Tag Based Recommender System for Social Bookmarking Sites

  • Authors:
  • Fatemeh Ghiyafeh Davoodi;Omid Fatemi

  • Affiliations:
  • -;-

  • Venue:
  • ASONAM '12 Proceedings of the 2012 International Conference on Advances in Social Networks Analysis and Mining (ASONAM 2012)
  • Year:
  • 2012

Quantified Score

Hi-index 0.00

Visualization

Abstract

It is often essential for people to consult with others and ask them about their past experience and thoughts when making choices. Exchanging ideas among people has become more meaningful since the extensive growth of information on the World Wide Web (WWW). People have access to tremendous amount of information, but choosing the most relevant information is of high effort. It was when recommender systems came into existence in 1992 in order to assist users in the process of finding the most appropriate information on WWW, and identify sets of items which are likely to be interesting for the users.
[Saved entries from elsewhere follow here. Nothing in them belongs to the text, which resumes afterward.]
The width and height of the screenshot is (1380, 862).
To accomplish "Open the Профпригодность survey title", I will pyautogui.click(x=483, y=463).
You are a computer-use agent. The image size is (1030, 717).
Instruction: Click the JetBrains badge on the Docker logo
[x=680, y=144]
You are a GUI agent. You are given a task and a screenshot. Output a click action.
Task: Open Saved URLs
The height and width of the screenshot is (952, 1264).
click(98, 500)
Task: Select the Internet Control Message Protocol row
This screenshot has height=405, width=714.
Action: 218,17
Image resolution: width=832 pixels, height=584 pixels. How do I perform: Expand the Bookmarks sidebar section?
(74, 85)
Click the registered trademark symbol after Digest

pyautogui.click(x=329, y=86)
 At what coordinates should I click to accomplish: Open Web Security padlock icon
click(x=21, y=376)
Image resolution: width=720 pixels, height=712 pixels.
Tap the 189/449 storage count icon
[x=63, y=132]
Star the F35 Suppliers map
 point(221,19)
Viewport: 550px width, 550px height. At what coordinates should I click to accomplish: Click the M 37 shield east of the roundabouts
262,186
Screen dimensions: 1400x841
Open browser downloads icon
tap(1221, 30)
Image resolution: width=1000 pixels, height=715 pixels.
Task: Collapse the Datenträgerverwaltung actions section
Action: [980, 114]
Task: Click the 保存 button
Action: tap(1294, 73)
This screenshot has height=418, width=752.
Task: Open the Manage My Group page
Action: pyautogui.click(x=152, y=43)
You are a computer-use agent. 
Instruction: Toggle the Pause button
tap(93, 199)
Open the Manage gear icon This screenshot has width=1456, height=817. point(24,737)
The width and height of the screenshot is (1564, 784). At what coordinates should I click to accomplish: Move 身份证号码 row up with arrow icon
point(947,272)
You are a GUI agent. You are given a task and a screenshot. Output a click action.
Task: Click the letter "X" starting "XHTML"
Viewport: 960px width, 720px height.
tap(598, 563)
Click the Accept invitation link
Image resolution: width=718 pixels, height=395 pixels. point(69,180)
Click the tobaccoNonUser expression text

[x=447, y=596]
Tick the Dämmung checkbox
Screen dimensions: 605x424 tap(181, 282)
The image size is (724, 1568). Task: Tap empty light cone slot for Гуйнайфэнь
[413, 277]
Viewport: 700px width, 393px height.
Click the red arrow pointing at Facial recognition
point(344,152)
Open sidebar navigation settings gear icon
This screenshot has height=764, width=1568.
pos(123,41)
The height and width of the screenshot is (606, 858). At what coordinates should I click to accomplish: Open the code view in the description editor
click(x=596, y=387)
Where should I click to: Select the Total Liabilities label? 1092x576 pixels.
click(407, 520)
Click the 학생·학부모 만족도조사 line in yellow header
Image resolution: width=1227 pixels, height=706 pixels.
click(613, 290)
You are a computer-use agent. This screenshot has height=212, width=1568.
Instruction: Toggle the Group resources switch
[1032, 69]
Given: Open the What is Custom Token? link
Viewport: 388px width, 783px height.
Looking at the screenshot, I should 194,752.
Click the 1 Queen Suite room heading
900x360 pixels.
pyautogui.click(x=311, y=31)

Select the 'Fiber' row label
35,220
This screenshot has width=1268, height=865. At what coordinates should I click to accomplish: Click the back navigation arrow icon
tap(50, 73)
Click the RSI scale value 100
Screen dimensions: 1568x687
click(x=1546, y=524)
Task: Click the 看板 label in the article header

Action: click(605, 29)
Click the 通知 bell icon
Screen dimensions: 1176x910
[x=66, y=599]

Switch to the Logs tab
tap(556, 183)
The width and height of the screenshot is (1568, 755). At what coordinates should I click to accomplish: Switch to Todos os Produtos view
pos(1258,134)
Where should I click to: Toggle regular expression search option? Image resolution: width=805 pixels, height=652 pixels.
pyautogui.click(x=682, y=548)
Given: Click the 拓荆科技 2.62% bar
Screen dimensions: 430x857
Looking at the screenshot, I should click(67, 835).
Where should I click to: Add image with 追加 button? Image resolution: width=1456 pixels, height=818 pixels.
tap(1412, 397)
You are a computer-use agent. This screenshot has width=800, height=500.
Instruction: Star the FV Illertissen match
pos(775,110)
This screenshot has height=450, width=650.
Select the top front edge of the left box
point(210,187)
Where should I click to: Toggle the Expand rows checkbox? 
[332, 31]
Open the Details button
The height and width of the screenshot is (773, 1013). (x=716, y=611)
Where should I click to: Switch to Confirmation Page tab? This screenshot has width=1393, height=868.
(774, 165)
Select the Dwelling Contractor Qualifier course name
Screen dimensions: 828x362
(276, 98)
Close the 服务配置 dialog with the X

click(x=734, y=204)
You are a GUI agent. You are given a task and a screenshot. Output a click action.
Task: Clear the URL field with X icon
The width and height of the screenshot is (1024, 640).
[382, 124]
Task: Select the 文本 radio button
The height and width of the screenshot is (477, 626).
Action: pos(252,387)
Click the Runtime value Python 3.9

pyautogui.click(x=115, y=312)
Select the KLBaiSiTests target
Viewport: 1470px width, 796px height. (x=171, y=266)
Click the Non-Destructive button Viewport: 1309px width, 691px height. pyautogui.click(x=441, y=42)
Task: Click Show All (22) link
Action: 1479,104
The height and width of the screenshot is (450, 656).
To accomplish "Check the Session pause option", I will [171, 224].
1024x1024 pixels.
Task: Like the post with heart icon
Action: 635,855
Recommender systems have used different sources of data in order to identify users' interests. In addition, by growth of social resource sharing like social book marking sites, tagging activities can be considered as explicit knowledge for user and item modeling. Existing recommender systems lack use of external source of information for recommending the most appropriate item. They mainly use the information of their own website, while there is valuable information on the web which could improve the performance of the predictions. In this paper, we use Open Directory Project (ODP) data as external knowledge about web pages in addition to tagging activities of users in a social book marking site. We have designed a content based recommender system which can recommend the most relevant web pages for each user based on the user's profile and gathered information about web pages from ODP as implicit data. We empirically evaluate effect of ODP data on the predictions using Delicious dataset in order to analyze the performance of the proposed method. The results show that our recommender system outperforms when it uses ODP information as external source of data.